* Document extract
* Start *
Mudhoney: Grunge Grows Up (Mark Arm Interview)

Although considered by many as the Godfathers of grunge, Mudhoney was never as angst-ridden as Nirvana, never serious as Pearl Jam and never quite as metal-influenced as Alice In Chains or Soundgarden. Oh sure, they wore the flannel but their sound was closer to LA’s Jane’s Addiction than anything going on in Seattle. While the band was Sub Pop’s first real success story, they never took home the big paycheck like their contemporaries. However, the Mudhoney sound has been an influential piece in contemporary rock. Seventeen years since their debut, the mud boys have returned.

Mudhoney’s origins can be traced back to the suburbs of Seattle when Mark McLaughlin – who later took on the name Mark Arm- and some high school chums formed the band Mr. Epp and the Calculations in 1980. “We began as an imaginary band formed by a couple of kids at Bellevue Christian High. One of the guys, Darren Morey, later in Steel Pole Bathtub, actually knew how to play an instrument, drums. The rest of us played nothing,” remembers Arm. “We used to hang out in Darren’s bedroom and record things into a shitty old cassette recorder. His drums were the only “real” instruments we had at the time. We used whatever we could find around the house that would make a sound, the blender, the TV, the vacuum, the cat.”

Instead of taking proper lessons, the band taught themselves how to play. Arm purchased a no-name guitar and a Peavy amp from a pawn shop while Darren’s little brother agreed to join them on bass, “ It took me at least six months to realize that there was such a thing as tuning and a bar chord,” laughs Arm.

As the band became more comfortable with their instruments, they began composing music, “We knew next to nothing about music, much less other people’s music. We did a few covers. Our first cover was a mangled Sonics song “The Witch.” We took a stab at “It’s A Long Way To The Top (If You Wanna Rock ‘n’ Roll)” but we could never figure out anything beyond the verse part. We messed around with Public Image, Sex Bomb and “Louie Louie,’” stated Arm.
* End *
* Problems and tasks
• a. Rewrite the passage of the Mudhoney interview that opens with the words containing "Although considered by" and closes with "boys have returned.", renaming "Seattle" to "Tacoma".
• b. According to the Mudhoney interview, what did Arm buy from a pawn shop?
• c. Translate this sentence from the Mudhoney interview into Spanish: "Instead of taking proper lessons, the band taught themselves how to play."
The material from here on has no connection to the Mudhoney interview.

* Material provided
* Start *
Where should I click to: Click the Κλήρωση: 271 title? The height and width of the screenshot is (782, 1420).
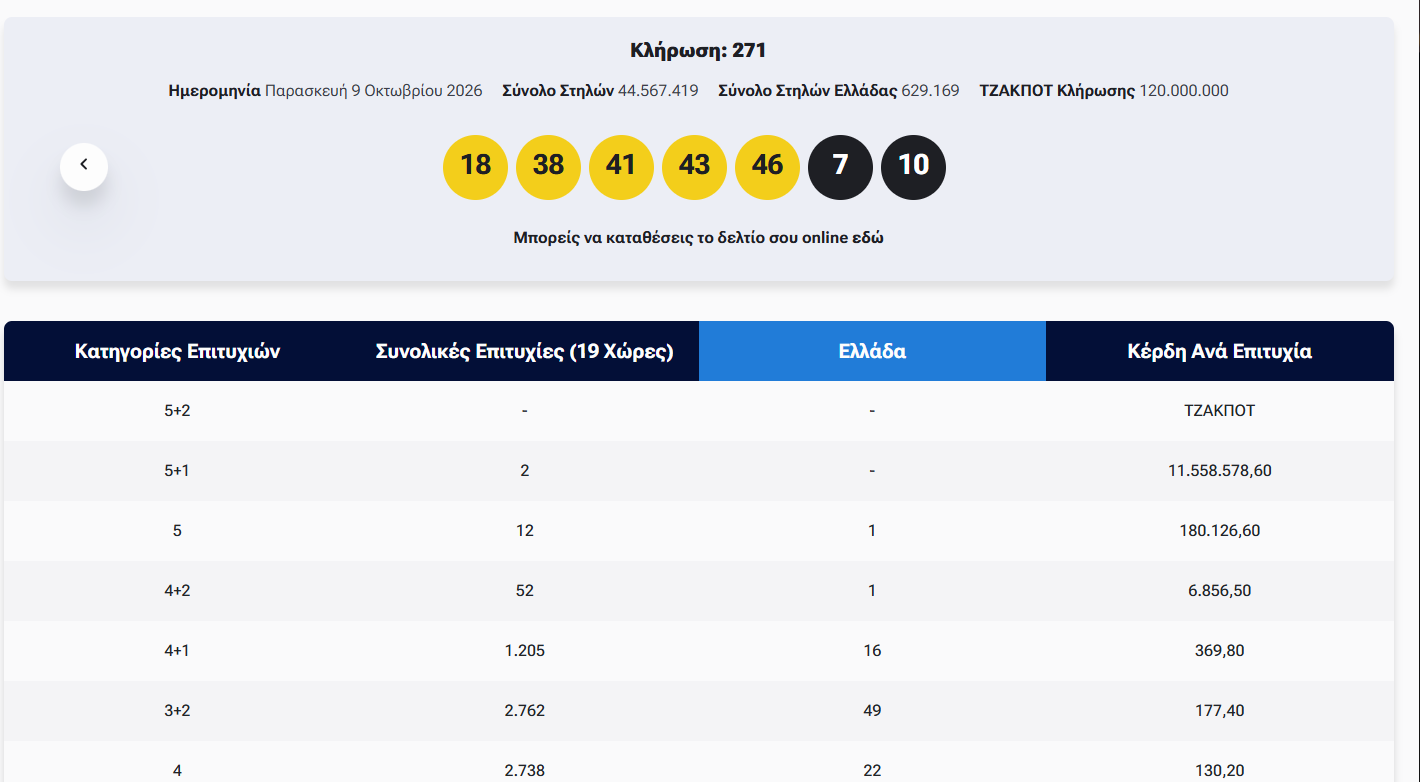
* End *
* Answers for the tasks
• a.
Although considered by many as the Godfathers of grunge, Mudhoney was never as angst-ridden as Nirvana, never serious as Pearl Jam and never quite as metal-influenced as Alice In Chains or Soundgarden. Oh sure, they wore the flannel but their sound was closer to LA’s Jane’s Addiction than anything going on in Tacoma. While the band was Sub Pop’s first real success story, they never took home the big paycheck like their contemporaries. However, the Mudhoney sound has been an influential piece in contemporary rock. Seventeen years since their debut, the mud boys have returned.

• b. A no-name guitar and a Peavy amp.

• c. En lugar de tomar clases formales, la banda aprendió a tocar por su cuenta.